The $985 million, 15-kilometre Northern Connector motorway will be South Australia’s first major road built from concrete rather than asphalt, in the American style, and surfaced with a “low-noise diamond grooving finish”. This will cost an extra $300,000 but will last for 20-30 years rather than 8-12 without repair, benefiting the state’s economy.
It will have three lanes in each direction, lanes for cyclists and pedestrians and form a vital part of the 78-kilometre North-South Corridor.
An $85 million train will connect Flinders University Medical Centre to the Adelaide rail network, extending the Tonsley rail line by 650 metres, with a pedestrian and cycle path alongside. It will be completed by the end of 2018. It is intended to benefit both southern commuters and students and visitors to Flinders University and medical precinct.
The city could also become more accessible, with a plan in place to upgrade the Melbourne–Adelaide-Perth rail link.
With all this is place, Adelaide could finally make the most of its attractive, parkland-surrounded CBD, world-class food and wine, festivals and picturesque outback and crowd-free beaches to become the city it should be.
CANBERRA, DARWIN, HOBART, TASMANIA AND BEYOND
Smaller cities and regional parts of Australia will play an increasing role in easing the pressure on our urban centres. With more affordable housing, accessible green spaces, less congestion, and a strong sense of community, we will see more people living in different areas and new challenges presented by both extreme weather and vast distances.
The country’s population is set to grow by 50 per cent, the equivalent of adding a new Canberra every year.
“One of the challenges is affordability of housing, that’s a global challenge,” Mr Bowditch notes. “People aren’t looking to necessarily even buy a car — GoGet is big, you’ve got the development of services like Uber.”

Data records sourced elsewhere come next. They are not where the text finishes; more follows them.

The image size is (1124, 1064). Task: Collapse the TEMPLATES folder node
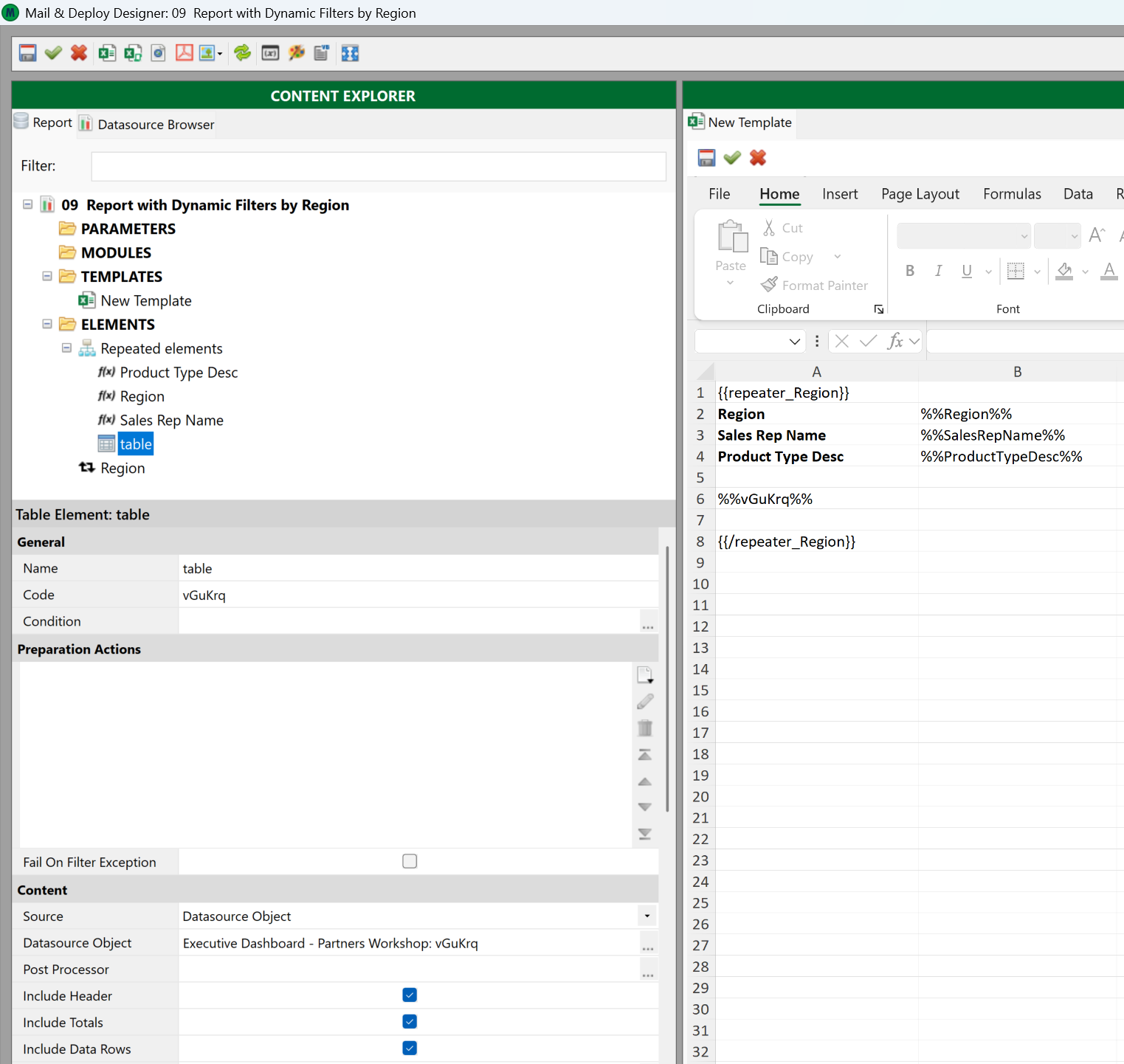point(47,277)
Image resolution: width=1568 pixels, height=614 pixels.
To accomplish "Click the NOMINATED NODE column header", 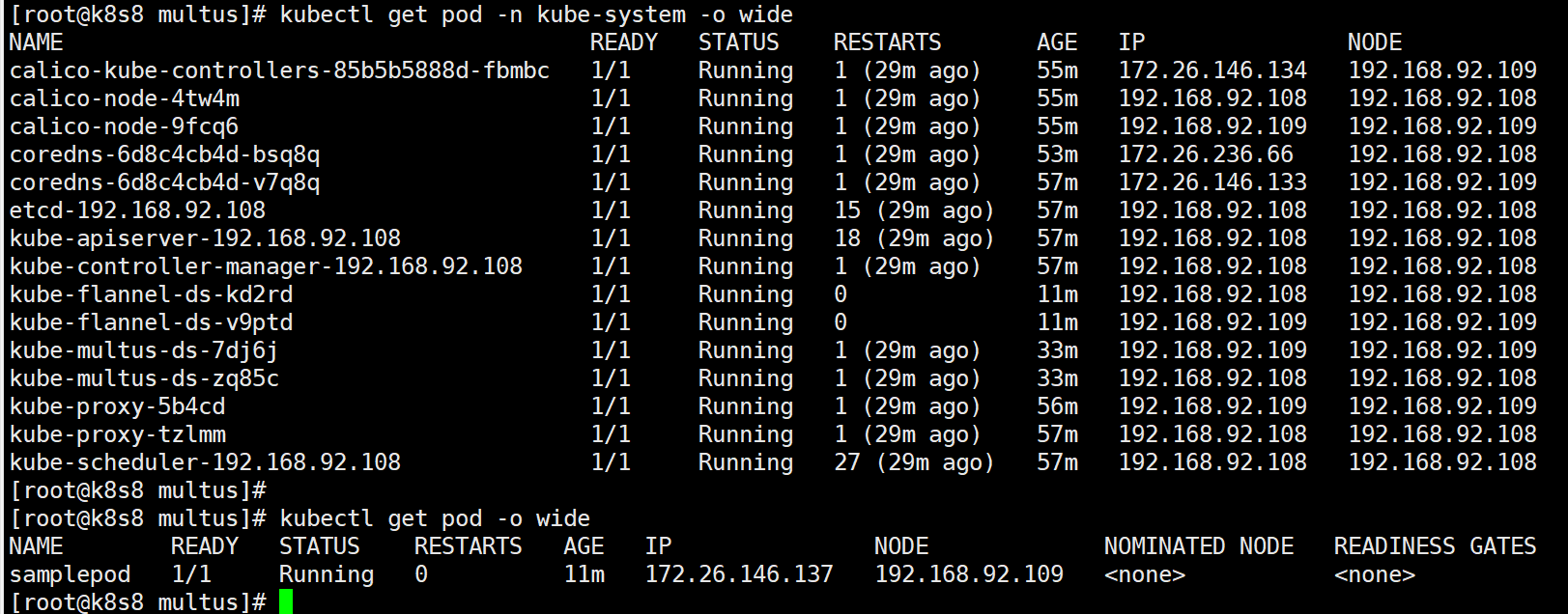I will point(1199,546).
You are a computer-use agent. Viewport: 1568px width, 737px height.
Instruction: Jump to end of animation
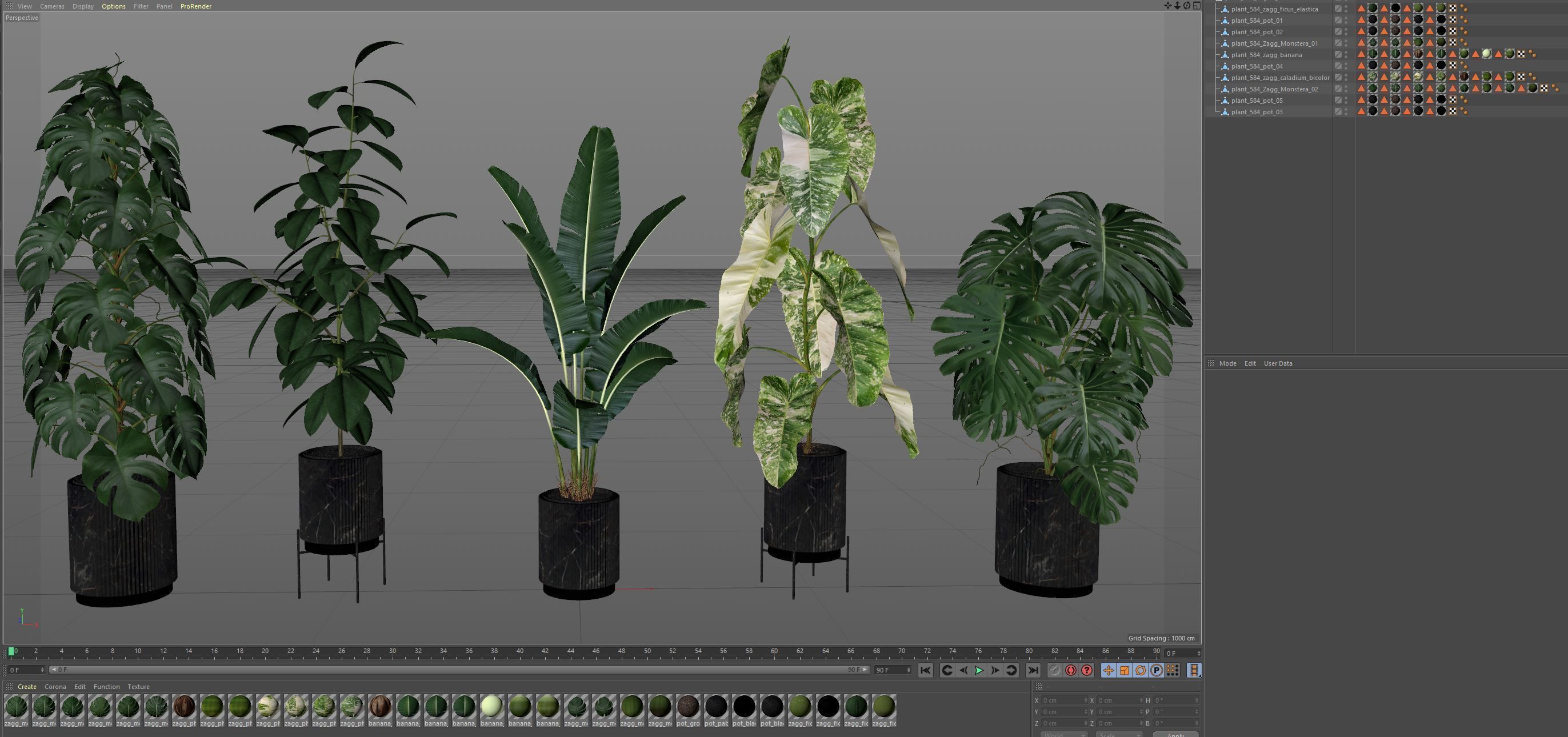[1033, 670]
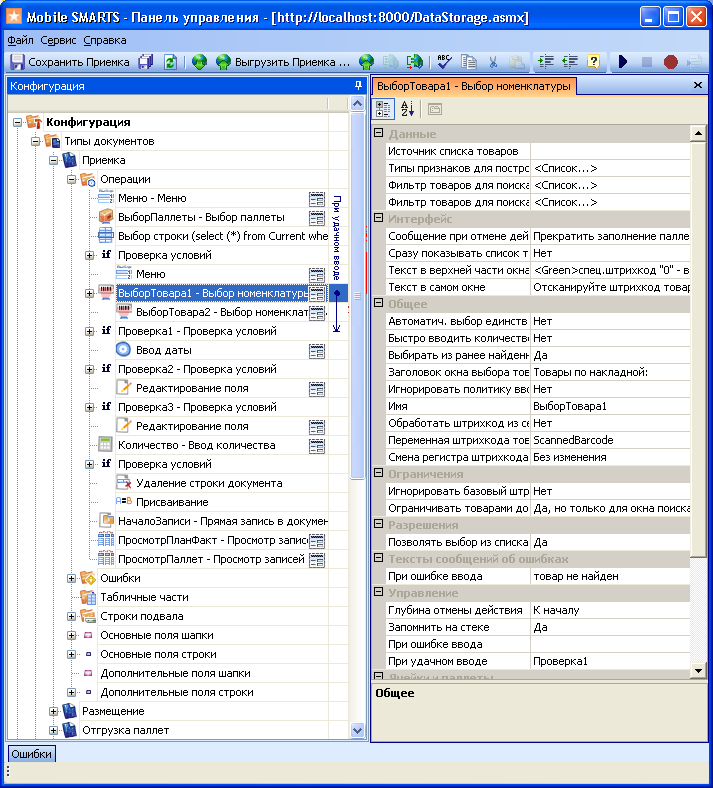Click the Имя property value field
This screenshot has height=788, width=713.
click(608, 406)
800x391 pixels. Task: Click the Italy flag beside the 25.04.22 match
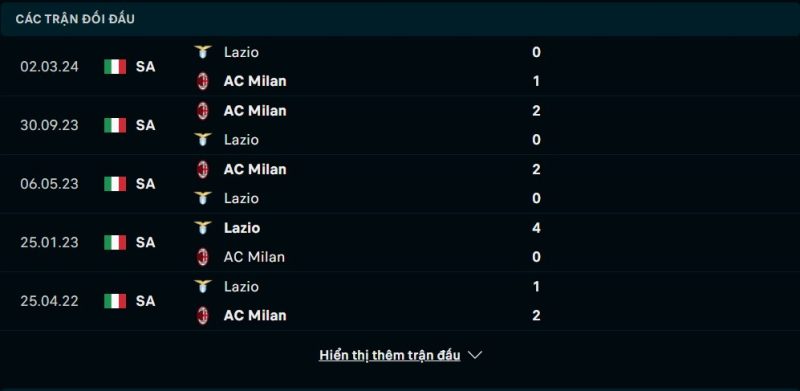(115, 301)
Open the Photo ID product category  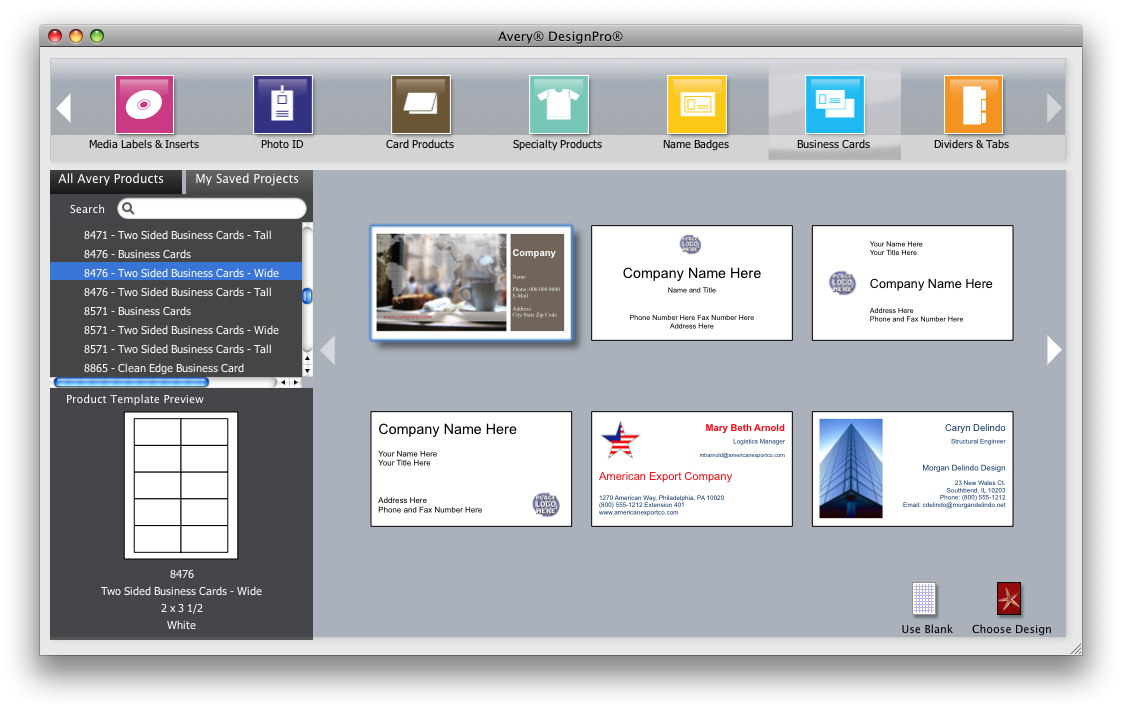[282, 105]
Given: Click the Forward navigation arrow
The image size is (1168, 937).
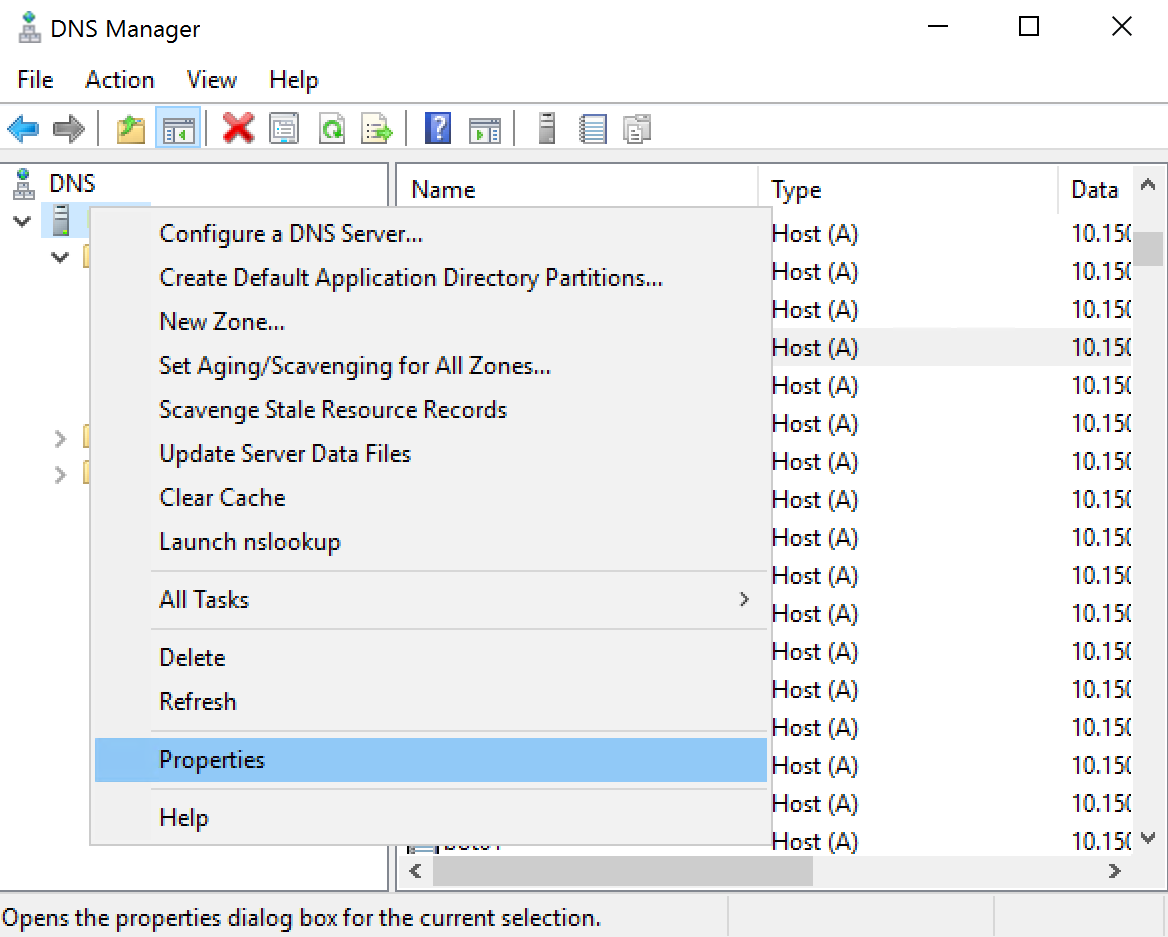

Better public transport is crucial, but the experts stress it is not simply about leaving cars behind but about using technology to make the most of a mix of solutions.
“We need to do a better job of integrating transport systems,” said Mr Davies. “Many roads are congested for long periods of the day, others aren’t, some cities are quite peaky. How do we spread the demographic and use technology to make the transport system more resilient, with better use of apps and data? That’s a work in progress.”
A $783 million Canberra Light Rail is in development, along with improvements to the capital’s CBD to north corridor and public transport system. The University of Tasmania’s STEM facilities will be moved to Hobart CBD to stimulate economic growth and the state is looking at irrigation schemes and improving the Burnie to Hobart freight corridor, while Darwin is looking at water supply infrastructure.
If Australia is to retain status as one of the top 10 OECD countries for livability and quality of life, it will need to adapt. “Australians are great innovators,” said Mr Bowditch.
We need cities that are smarter, robust in the face of new challenges and offer fantastic livability in the face of fierce global competition.